Funding collaborations to find new therapies

Back in October the CIRM Governing Board heard from Victoria Jackson, who, in addition to being a powerful businesswoman in the cosmetics world, founded the Guthy-Jackson Charitable Foundation to drive cures for the rare autoimmune disease NMO (neuromyolitis optica or Devic’s disease), which her daughter Ali developed as a teenager.

Videos of those NMO talks are available here. I highly recommend listening to Jackson speak. She’s smart, compassionate, and hysterical.

What was so inspiring about Jackson’s talk was her fearlessness in changing the status quo in disease research. Few scientists were studying NMO, and those that were weren’t talking to each other or to the scientists who worked on related topics. And when she pushed them to talk she was told that’s not how science happens. But when you are Victoria Jackson and you have both a checkbook and a daughter with a rare, incurable disease, it turns out you can make collaboration be how science happens. She now has 11 advisors who help guide funding to eight research sites and three clinical sites.

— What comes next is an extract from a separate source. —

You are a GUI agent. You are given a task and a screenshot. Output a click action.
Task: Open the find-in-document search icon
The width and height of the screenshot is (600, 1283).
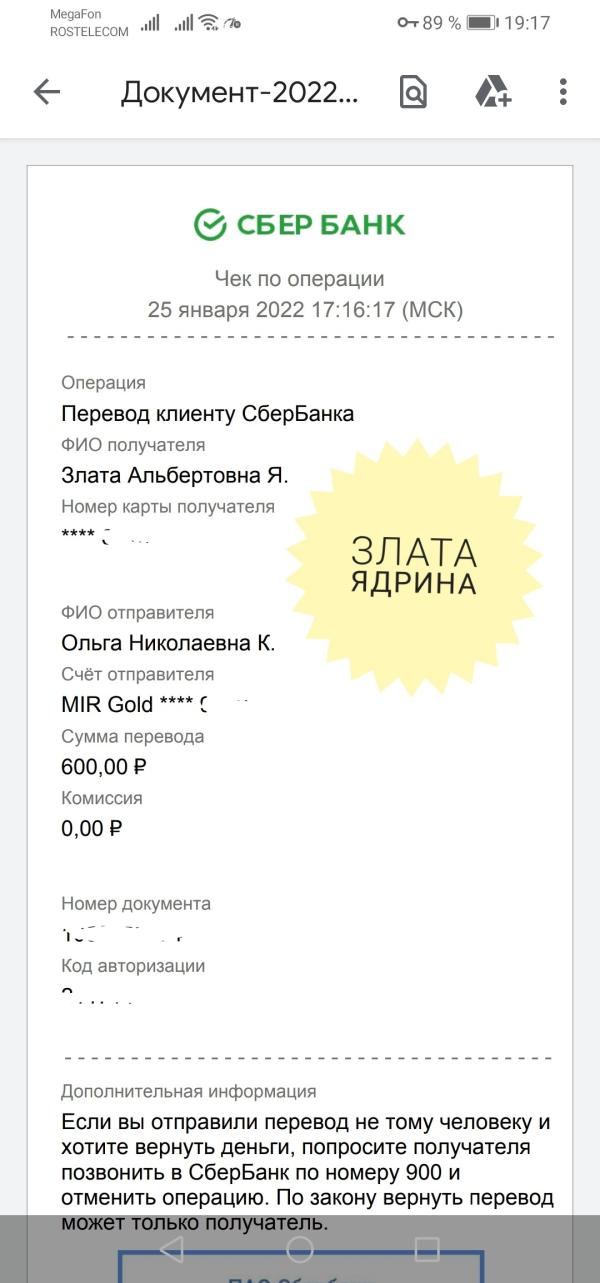pos(413,92)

For me, Jackson’s talk really spoke to CIRM’s mission of accelerating research. We’re not in the business of throwing money at science and hoping one day cures might happen. People voted for Proposition 71 with the understanding that we’d we’d work tirelessly to make those cures happen. So, like the Guthy-Jackson Charitable Foundation and a few other organizations, CIRM has been devising innovative funding strategies that will push scientists to work together and get to cures faster. It won’t be tomorrow, or even next year, but we’re pretty sure we’ll get there sooner than we would if we just let science take its course.

We recently put together a short video about the power of collaboration, drawing on Jackson’s experience.

A.A.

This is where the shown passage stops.